GIVEN DATA:
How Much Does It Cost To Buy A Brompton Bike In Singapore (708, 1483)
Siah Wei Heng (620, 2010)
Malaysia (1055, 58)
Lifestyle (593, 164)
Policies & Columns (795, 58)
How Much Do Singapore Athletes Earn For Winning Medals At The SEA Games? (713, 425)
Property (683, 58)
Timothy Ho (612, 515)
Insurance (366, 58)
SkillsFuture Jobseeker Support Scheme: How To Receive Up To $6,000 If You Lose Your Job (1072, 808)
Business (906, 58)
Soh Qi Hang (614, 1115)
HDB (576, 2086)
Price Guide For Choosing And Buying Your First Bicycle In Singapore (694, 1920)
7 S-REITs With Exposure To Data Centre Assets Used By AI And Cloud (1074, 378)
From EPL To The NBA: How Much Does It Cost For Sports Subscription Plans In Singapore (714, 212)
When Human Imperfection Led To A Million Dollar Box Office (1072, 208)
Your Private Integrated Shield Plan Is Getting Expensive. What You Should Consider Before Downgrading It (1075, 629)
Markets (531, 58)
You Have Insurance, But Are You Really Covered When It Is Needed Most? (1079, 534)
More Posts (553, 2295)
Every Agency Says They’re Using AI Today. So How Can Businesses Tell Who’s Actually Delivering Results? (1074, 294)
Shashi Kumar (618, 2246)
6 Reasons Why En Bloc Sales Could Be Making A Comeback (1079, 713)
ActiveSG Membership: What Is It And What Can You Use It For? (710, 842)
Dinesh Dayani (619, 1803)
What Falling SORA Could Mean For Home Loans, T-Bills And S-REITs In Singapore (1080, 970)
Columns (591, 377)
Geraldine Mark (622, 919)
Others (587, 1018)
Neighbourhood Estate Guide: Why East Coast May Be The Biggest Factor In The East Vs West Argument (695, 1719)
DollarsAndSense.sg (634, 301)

HOW TO COMPLETE THIS TASK: Return only the stretch of the material above from the line holding "7 S-REITs With" through the line holding "More Posts (553, 2295)", copied exactly.

EXERCISE OUTPUT:
7 S-REITs With Exposure To Data Centre Assets Used By AI And Cloud (1074, 378)
From EPL To The NBA: How Much Does It Cost For Sports Subscription Plans In Singapore (714, 212)
When Human Imperfection Led To A Million Dollar Box Office (1072, 208)
Your Private Integrated Shield Plan Is Getting Expensive. What You Should Consider Before Downgrading It (1075, 629)
Markets (531, 58)
You Have Insurance, But Are You Really Covered When It Is Needed Most? (1079, 534)
More Posts (553, 2295)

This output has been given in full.